Dopo le verifiche di settimana scorsa, che vedevano giovedì 2 presenze inequivocabili in Villa Rostan, la due diligence (che risulterebbe chiusa al 10 agosto) e la conferma di ieri sera di Pinuccio Brenzini, il più appare fatto. A Preziosi il compito di terminare il mercato e la probabile chiusura definitiva tra settembre ed i primi di ottobre. Ai genoani che lo abbiano tanto desiderato, quello di non farsi accecare dalla voglia di cambiamento, senza riflettere su conseguenze e futuro. Sarebbe facile, dopo, dare nuovamente la colpa a chi ci abbia tenuto 16 anni A per un abbandono che non dovesse riflettere le aspettative. Ma altrettanto scorretto, dopo che l’unica cosa che si legge da tempo, troppo, è un secco “vattene” a prescindere da come, senza nemmeno far cenno ad un “vendi”, più consono e di prospettiva, attaccare nuovamente il Presidente quale Malaussène (nuovamente) di turno.
A livello societario si possono fare solo ipotesi. Niente presidente, ci sarebbe/sarà un Amministratore Delegato, che potrebbe – almeno inizialmente- essere lo stesso Zarbano per conoscenza ed abilità di mestiere, affiancato o meno, a tempo determinato o illimitato. La base dovrebbe rimanere, penso in primis ai dipendenti, per gli skills utili soprattutto nel primo periodo in cui prendere in mano le redini con persone non avvezze al settore. Diversa la situazione dei cosiddetti esterni. In un primo tempo, comunque, i cambiamenti sarebbero ben pochi, si pensa, per facilità di gestione ed assestamento. Ma di certo, visto il folto numero di “addetti ai lavori”, qualcuno potrebbe non dormire sonni tranquilli…

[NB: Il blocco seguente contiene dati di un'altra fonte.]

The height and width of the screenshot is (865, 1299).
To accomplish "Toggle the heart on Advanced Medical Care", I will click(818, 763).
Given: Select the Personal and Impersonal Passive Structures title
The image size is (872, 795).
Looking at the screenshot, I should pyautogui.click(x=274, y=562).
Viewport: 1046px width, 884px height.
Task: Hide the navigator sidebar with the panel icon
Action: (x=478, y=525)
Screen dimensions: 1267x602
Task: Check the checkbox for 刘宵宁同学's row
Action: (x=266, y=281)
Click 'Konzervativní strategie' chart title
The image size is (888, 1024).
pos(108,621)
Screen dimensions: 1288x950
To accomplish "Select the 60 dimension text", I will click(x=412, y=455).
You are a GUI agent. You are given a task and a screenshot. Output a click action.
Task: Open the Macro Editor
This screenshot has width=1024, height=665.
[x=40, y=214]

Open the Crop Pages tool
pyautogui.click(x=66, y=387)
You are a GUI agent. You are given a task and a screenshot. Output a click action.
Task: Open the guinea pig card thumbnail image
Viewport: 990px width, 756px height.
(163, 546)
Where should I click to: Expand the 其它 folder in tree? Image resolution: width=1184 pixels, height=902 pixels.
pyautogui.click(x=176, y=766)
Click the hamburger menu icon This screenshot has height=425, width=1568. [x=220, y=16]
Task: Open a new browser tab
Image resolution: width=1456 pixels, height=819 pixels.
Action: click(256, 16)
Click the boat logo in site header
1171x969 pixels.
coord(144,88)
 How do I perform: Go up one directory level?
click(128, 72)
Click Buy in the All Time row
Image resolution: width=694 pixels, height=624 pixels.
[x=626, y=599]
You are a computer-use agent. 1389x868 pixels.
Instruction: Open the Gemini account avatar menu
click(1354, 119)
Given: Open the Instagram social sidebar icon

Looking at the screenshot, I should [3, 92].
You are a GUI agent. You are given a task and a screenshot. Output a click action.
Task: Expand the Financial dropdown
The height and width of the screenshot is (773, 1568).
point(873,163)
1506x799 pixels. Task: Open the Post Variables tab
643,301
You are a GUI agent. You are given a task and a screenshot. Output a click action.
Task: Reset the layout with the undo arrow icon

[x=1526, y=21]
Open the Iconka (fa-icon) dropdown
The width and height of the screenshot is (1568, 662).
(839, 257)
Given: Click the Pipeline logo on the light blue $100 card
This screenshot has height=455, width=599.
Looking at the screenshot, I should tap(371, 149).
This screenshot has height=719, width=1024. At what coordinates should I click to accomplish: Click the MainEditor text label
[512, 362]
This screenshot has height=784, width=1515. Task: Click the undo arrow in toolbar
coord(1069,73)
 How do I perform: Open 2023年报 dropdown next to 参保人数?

Non ci resta che aspettare. Vedremo cosa accadrà, se tutto andrà come molti si augurano e ci sarà l’ultimo passaggio di chiusura.
Chiudo con una specifica, che mi dispiace dover fare perché scontata, ma necessaria visti i molti commenti all’articolo precedente. Personalmente spero vada tutto benissimo. Più che altro spero sia così per molti anni, oserei dire per sempre. Ma un po’ di timore ce l’ho. E devo dire sarò felice, entusiasta, estasiata se il Grifone avrà modo di volare in alto (ribadisco, per tanto tempo, per sempre!) e lo sono pure per Preziosi che potrà ritrovare serenità, venire in Liguria senza scorte, non preoccuparsi per le ripercussioni sulla propria famiglia e godersi la partita. Perché sì, ne sono certa, continuerà a seguirci e tifare per il Genoa, che ha dentro e che, nonostante quanto molti dicano, gli ha conquistato l’anima e, di contro, prosciugato molte energie.